Consegna 1 =>
Nell'articolo su Perfidia, chi suona il pianoforte durante la trasmissione?

Testo fornito =>
--------------------

Riparte Perfidia, il talk più pazzo, ironico e dissacrante della tv italiana. Ed è subito Antonella Grippo show. Ieri sera su LaC è andata in onda la prima puntata della nuova stagione della creatura tv targata Diemmecom. Un esordio rutilante di novità, musica e ironia, con un parterre du roi ricco di nomi della politica e del giornalismo che ha ben poco da invidiare a trasmissioni (immeritatamente) più blasonate. Un talk che si muove sui binari della dissacrazione, della sconsacrazione e del rivolgimento di tutto ciò che è banale nel linguaggio comune dell'infotainment. Un circo colorato, che mette in pista acrobati delle idee e giocolieri della parola, accompagnato dai commenti sonori affidati al pianoforte del (bravissimo) Pasquale Tucci, che ha il compito non semplice di spezzare, come un Demo Morselli d'antan, i (pochi) momenti di down di una trasmissione frizzante e piena di ritmo.

--------------------

Elenco dei record =>

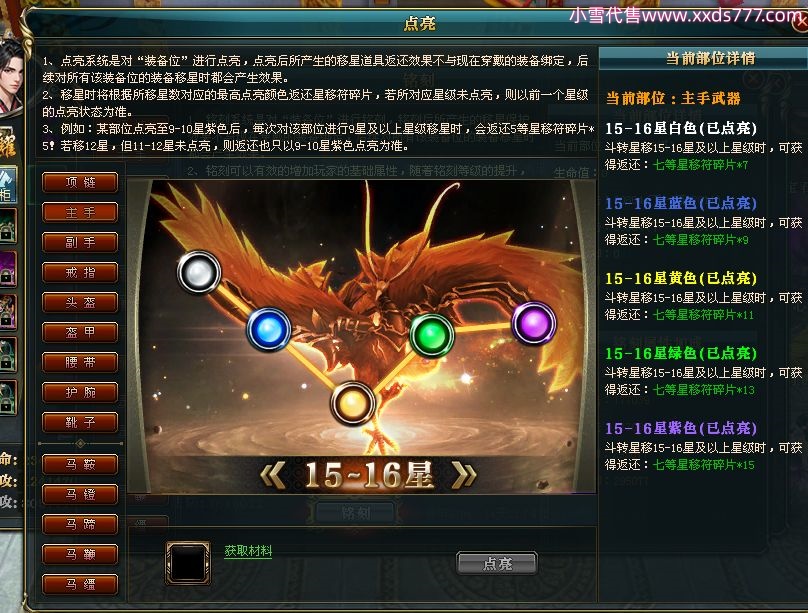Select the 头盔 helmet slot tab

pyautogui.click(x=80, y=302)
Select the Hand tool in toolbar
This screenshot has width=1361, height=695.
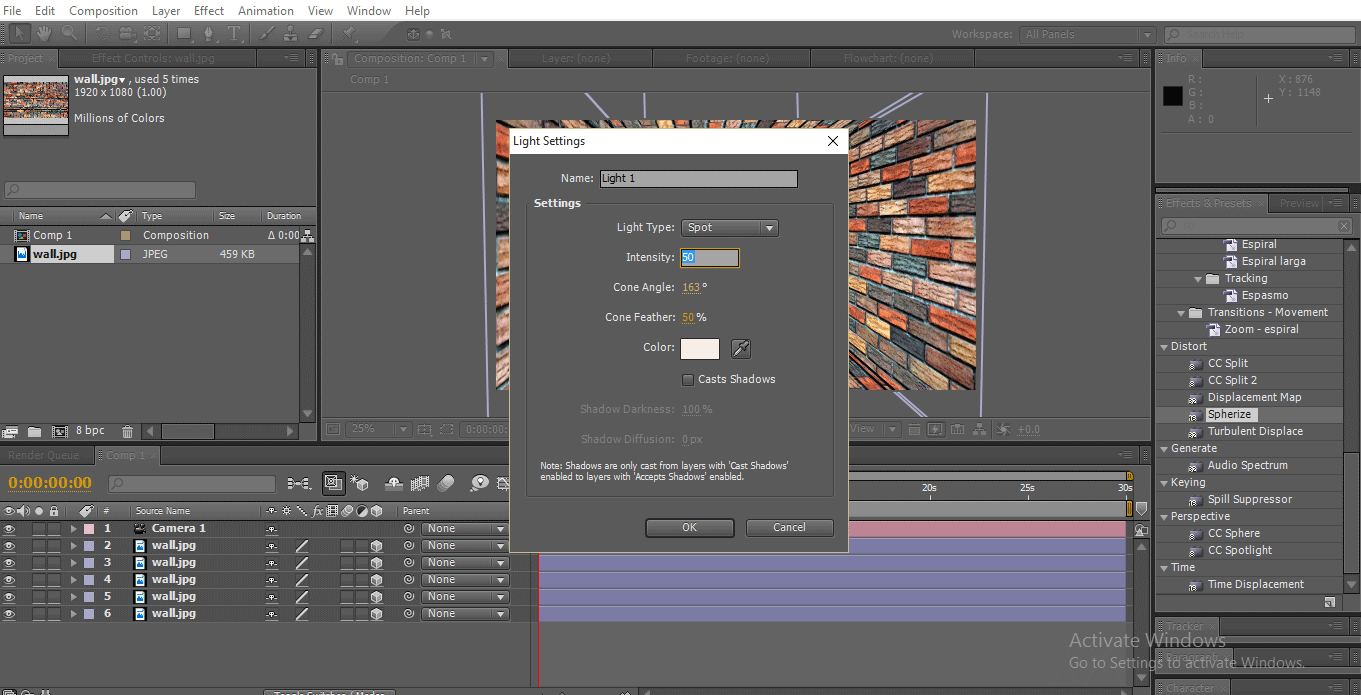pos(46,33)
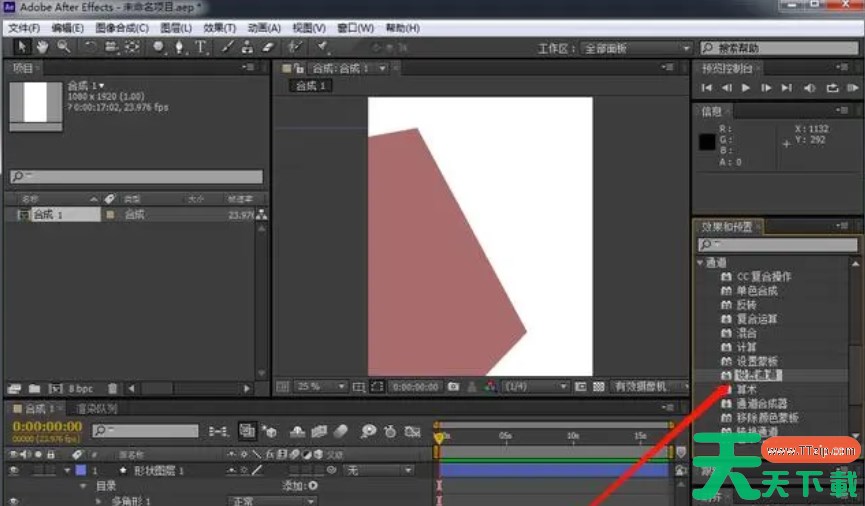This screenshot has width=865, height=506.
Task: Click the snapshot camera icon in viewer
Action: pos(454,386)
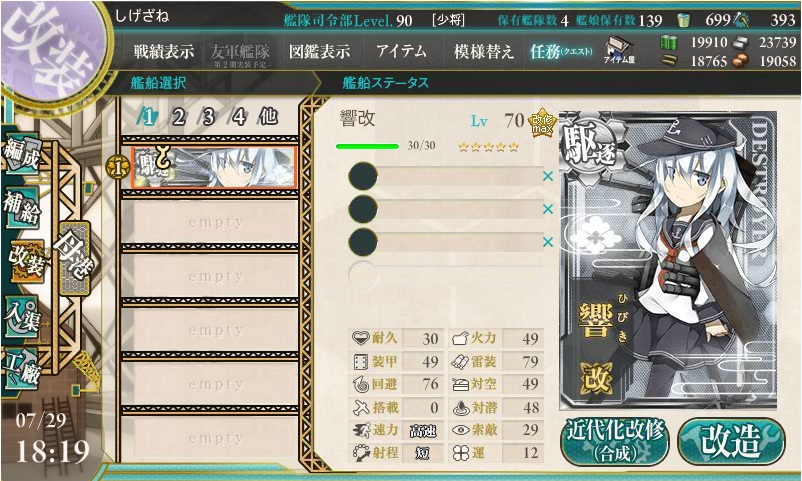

--------------------

Consegna 2 =>
Riscrivi tutti i record qui sopra sostituendo "Hand tool" con "Pan tool" e lasciando invariato tutto il resto. Ometti le immagini.

Risposta completa 1 =>
Pasquale Tucci.

Risposta completa 2 =>
Select the 头盔 helmet slot tab

pyautogui.click(x=80, y=302)
Select the Pan tool in toolbar
This screenshot has width=1361, height=695.
pos(46,33)
This screenshot has width=865, height=506.
Task: Click the snapshot camera icon in viewer
Action: pos(454,386)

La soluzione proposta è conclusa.